Senate Stimulus Bill Would Put Space Between Health Centers and Funding Cliff

Senate Stimulus Bill Would Put Space Between Health Centers and Funding Cliff

The Senate Republican economic stimulus bill released late yesterday would not give community health centers the five-year funding extension and big funding boost to fight the novel coronavirus epidemic they are seeking. But it would give centers an additional $1.3 billion through Sept. 30 for detection of the SARS-CoV-2 virus and treatment of the COVID-19 disease it causes. It also would direct the Health and Human Services Department (HHS) to pay health centers for telehealth services the same as it pays for services furnished at physical locations.

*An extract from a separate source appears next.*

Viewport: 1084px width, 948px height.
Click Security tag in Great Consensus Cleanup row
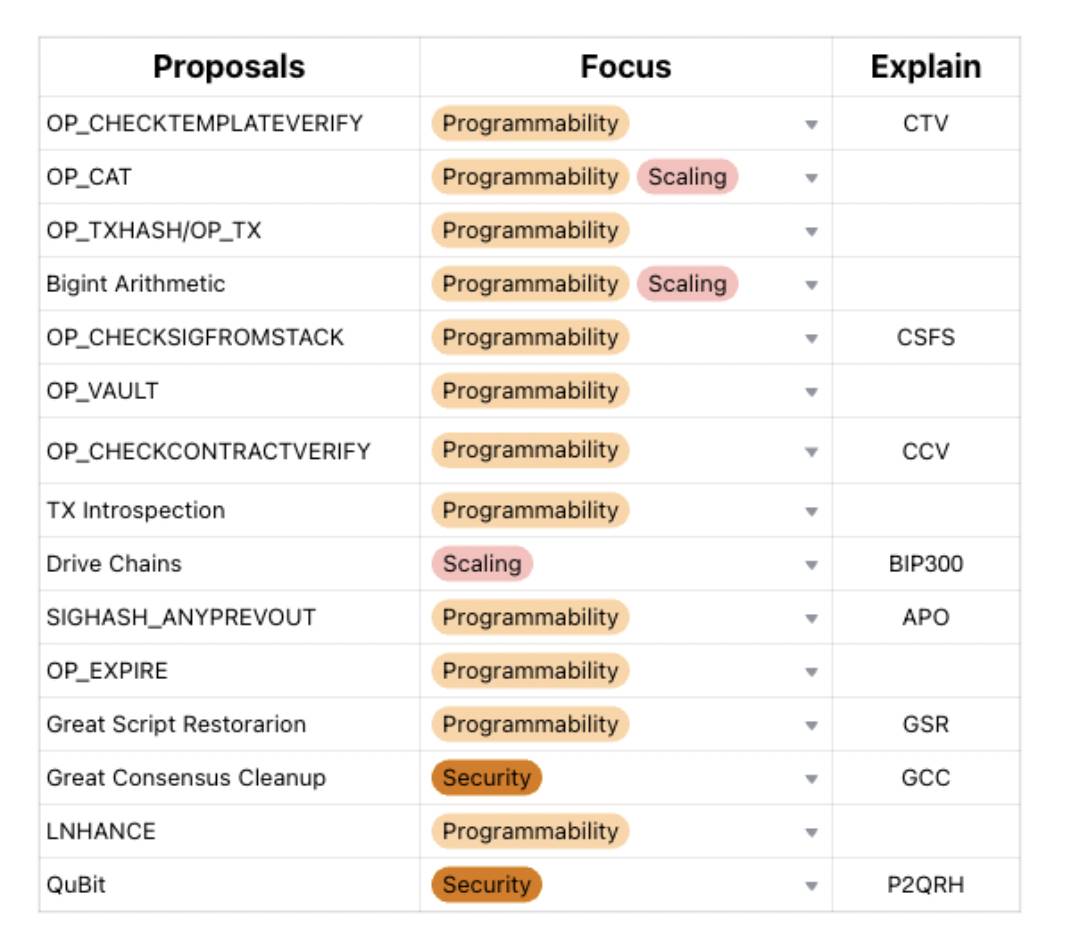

As we reported yesterday, the $4 billion National Community Health Center Fund that accounts for 70 percent of all federal health center funding is set to expire on May 22. The funding cliff could imperil a big component of the national response to the COVID-19 epidemic, especially for underserved and vulnerable populations. A coronavirus supplemental appropriations bill that became law on March 4 gave health centers an additional $100 million this fiscal year to fight the epidemic.

House Democrats continue to work on their version of the economic stimulus bill. The five-year health center funding extension isn’t all that was kept out of the Senate bill. Also missing are provisions to protect patients from surprise bills from providers. Nor did it include the drug pricing bill that Senate Finance Committee leaders Chuck Grassley (R-Iowa) and Ron Wyden (D-Ore.) have been working on. Some key leaders from both parties in the House and Senate would like to address surprise medical billing and five-year funding authorization for health centers in the stimulus package but that could be more of a challenge now.

Yesterday afternoon, the American Hospital Association, American Medical Association, and American Nurses Association sent a letter to congressional leaders requesting $100 billion for “front line health care personnel and providers, including physicians, nurses, hospitals and health systems.”

In addition to its $1.3 billion in supplemental funding for health centers, the Senate stimulus bill would:

  • prioritize and expedite drug review applications to prevent or mitigate shortages
  • require drug manufacturers to start warning the Food and Drug Administration about active pharmaceutical ingredient shortages
  • require the HHS Secretary to recommend market-based incentives to head off or respond to drug shortages
  • reauthorize Health Resources and Services Administration (HRSA) telehealth and rural health grant programs
  • limit liability under federal law for doctors and other clinicians who volunteer during the epidemic.

Amgen Posts Public Notice About 340B Inventory Management for Repatha

Providers that use a 340B inventory replenishment model can count accumulations of the LDL cholesterol-lowering drug Repatha under its old National Drug Codes toward replenishment of equal quantities of the drug under its new NDCs, drug manufacturer Amgen says in a new notice to providers on the HRSA Office of Pharmacy Affairs website. Amgen stopped selling Repatha under its three old NDCs at the end of 2019 as part of a price reduction.

Editor’s Note

The Tweets of Note item in yesterday’s edition did not include health care economist’s Rena Conti’s March 14 reply to a critic’s tweet that same day. We were unaware of Conti’s response. It has been added to the web version of yesterday’s edition.